• _Perguntas_
A - No texto sobre a Psicodinâmica do Trabalho, o que essa abordagem identifica quando se apoia nos conceitos da Ergonomia?
B - Por favor, escreva a continuação do texto sobre a Psicodinâmica do Trabalho a partir da última frase dele.

• _Trecho fornecido_

******

A Psicodinâmica do Trabalho, com o aprimoramento dos seus estudos, não abandona os conceitos essenciais psicanalíticos, como a sublimação e os mecanismos de defesa que são utilizados pelos trabalhadores diante do sofrimento no trabalho. Porém, ela constrói uma nova abordagem com base em conceitos da Sociologia do Trabalho e da Ergonomia. Ao abordar com base nos conceitos da Sociologia do Trabalho, a Psicodinâmica analisa, de forma minuciosa e sistemática, as organizações das formas de gestão do trabalho, principalmente a partir das influências tayloristas, fordistas e toyotistas, bem como a análise das relações de poder estabelecidas no contexto do trabalho; já na abordagem pelos conceitos da Ergonomia, ela identifica o espaço existente entre trabalho real e trabalho prescrito, possibilitando a percepção da sublimação e a construção da identidade no trabalho. (MERLO, 2002).

Faz-se necessário ressaltar que o trabalho também pode levar a pessoa a uma vivência de prazer quando ele representa a possibilidade de o trabalhador definir-se como sujeito do trabalho e construir novas formas de ser. A Psicodinâmica do Trabalho, utilizando a interação multidisciplinar com outros profissionais relacionados à Saúde do Trabalhador (médicos do trabalho, psicólogos, fisioterapeutas, engenheiros de segurança, dentre outros), tem ampliado

suas abordagens a partir de estudos e pesquisas com foco nas realidades concretas de trabalho. Desta maneira, é possível preencher lacunas epistemológicas existentes quanto ao conhecimento da relação entre saúde, doença e trabalho, permitindo, a partir daí, a ampliação das possibilidades de intervenção e discussão sobre a temática acerca das relações entre saúde mental e trabalho. Tais discussões possibilitam maior entendimento desses processos de intervenção, com vistas à prevenção e possíveis estratégias de enfrentamento dos males físicos e psíquicos gerados no trabalho ou por causa dele.

******

• _Bloco de dados_
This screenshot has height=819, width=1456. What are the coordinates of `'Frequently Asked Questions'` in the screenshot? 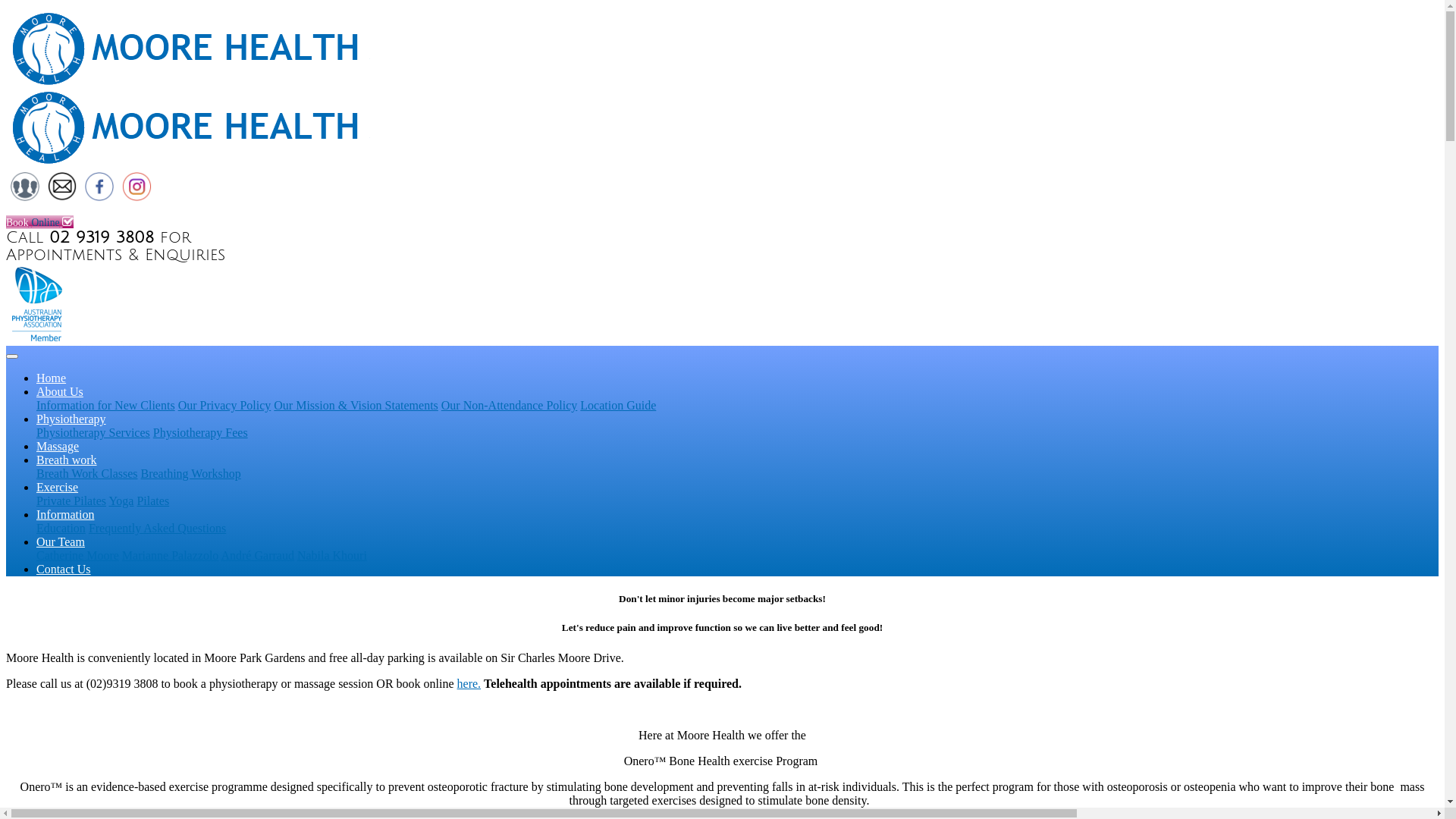 It's located at (157, 527).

******

• _Suas respostas_
A - O espaço existente entre trabalho real e trabalho prescrito.

B -
Por sua vez, a Psicologia, principalmente a voltada para a Saúde do Trabalhador, canaliza os conhecimentos da Psicologia Social da Saúde e da Psicologia Social do Trabalho, além da atuação da Psicologia Clínica e Organizacional, para enriquecer as práticas voltadas para o atendimento aos trabalhadores que sofrem as mazelas influenciadas ou adquiridas na execução do trabalho. Tais áreas da Psicologia aportam contribuições ao mesmo tempo específicas e múltiplas. A Psicologia tem teorizado, pesquisado e discutido sobre os processos de sofrimento relacionados ao trabalho em busca de explicações e de sentidos sobre o processo saúde-doença e trabalho, saúde mental e trabalho, toxicologia comportamental, causalidade de acidentes de trabalho, modelos de gestão e de organização do processo de trabalho, subjetividade e saúde mental, dentre outros. (CREPOP, 2008).

A identificação de casos de sofrimento e adoecimento psíquico influenciados ou adquiridos na execução do trabalho é uma atividade importante do psicólogo na assistência aos trabalhadores que, de alguma forma, já tiveram sua saúde afetada pelas atividades ocupacionais. Entretanto, é importante lembrar que a identificação de tais situações durante a atividade clínica do psicólogo deve ser vista também como um alerta para o desencadeamento de ações preventivas no sentido de evitar que outros trabalhadores permaneçam expostos às mesmas condições. (CREPOP, 2008).

Em relação às questões da realidade da educação brasileira, o psicólogo tem encontrado espaço limitado de atuação. As redes de ensino privadas ou as escolas que investem na contratação desse profissional, na maioria das vezes, têm apenas o objetivo de cumprir as exigências regimentais das instituições de ensino ou mesmo o de atender às demandas das famílias que investem financeiramente na educação dos seus filhos e cobram a presença desse profissional na equipe escolar. Porém, o psicólogo tem atuação limitada dentro desses espaços, muitas vezes priorizando o atendimento individualizado a partir das demandas apresentadas no contexto

escolar, não tendo um olhar treinado e direcionado para a análise e intervenção relativas ao sofrimento do corpo docente e técnico administrativo que é provocado pelas condições de trabalho, uma vez que ele também é vítima dos mesmos processos que causam estresse e sofrimento no trabalho.